▶ [Your objective] If a line includes "Choose", copy it out of the entries.

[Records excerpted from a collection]
========================================

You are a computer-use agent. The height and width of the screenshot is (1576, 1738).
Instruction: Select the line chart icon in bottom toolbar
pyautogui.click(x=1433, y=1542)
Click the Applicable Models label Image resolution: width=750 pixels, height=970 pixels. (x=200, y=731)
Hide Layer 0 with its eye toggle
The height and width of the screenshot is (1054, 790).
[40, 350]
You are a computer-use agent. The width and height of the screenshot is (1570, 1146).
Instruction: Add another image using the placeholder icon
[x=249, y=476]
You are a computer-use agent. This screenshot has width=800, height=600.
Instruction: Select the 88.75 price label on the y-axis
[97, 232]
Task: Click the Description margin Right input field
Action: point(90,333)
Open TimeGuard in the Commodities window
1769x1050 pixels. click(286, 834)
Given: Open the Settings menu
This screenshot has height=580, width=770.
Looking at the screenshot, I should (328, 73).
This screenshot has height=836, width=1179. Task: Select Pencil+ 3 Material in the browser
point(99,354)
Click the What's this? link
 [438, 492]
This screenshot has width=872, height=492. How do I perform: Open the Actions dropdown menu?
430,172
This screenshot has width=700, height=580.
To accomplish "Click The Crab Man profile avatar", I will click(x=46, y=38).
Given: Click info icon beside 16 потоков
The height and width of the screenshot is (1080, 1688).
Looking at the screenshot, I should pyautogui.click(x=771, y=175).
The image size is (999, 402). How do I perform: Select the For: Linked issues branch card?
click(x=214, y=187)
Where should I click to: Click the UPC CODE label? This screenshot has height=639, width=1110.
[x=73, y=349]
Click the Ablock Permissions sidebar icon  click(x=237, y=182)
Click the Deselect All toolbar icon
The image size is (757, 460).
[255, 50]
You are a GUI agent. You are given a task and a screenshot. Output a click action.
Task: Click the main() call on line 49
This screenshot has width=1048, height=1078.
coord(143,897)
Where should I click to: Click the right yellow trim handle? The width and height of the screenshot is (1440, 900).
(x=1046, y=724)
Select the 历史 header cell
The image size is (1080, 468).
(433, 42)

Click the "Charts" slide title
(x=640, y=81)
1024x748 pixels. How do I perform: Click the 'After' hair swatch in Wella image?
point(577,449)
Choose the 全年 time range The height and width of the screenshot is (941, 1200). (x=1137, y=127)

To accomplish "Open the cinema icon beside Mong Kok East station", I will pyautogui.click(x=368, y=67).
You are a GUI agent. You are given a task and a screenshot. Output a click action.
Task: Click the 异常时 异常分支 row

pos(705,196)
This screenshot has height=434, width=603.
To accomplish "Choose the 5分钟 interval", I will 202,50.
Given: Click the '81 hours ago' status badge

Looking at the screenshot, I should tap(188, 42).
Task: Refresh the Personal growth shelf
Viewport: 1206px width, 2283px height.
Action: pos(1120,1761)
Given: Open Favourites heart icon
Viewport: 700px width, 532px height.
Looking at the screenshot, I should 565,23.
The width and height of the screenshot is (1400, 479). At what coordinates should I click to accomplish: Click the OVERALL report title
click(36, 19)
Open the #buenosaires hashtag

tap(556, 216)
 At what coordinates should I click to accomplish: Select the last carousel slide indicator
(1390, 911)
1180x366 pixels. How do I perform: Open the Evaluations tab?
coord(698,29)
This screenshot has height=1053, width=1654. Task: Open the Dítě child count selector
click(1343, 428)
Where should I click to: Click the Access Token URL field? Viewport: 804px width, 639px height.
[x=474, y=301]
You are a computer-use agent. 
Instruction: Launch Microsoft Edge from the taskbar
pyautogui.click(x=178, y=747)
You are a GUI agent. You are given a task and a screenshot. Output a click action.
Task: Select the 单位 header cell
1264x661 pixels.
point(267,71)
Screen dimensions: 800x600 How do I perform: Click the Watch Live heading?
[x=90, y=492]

========================================

▶ [Solved exercise]
Choose the 全年 time range The height and width of the screenshot is (941, 1200). (x=1137, y=127)
To accomplish "Choose the 5分钟 interval", I will 202,50.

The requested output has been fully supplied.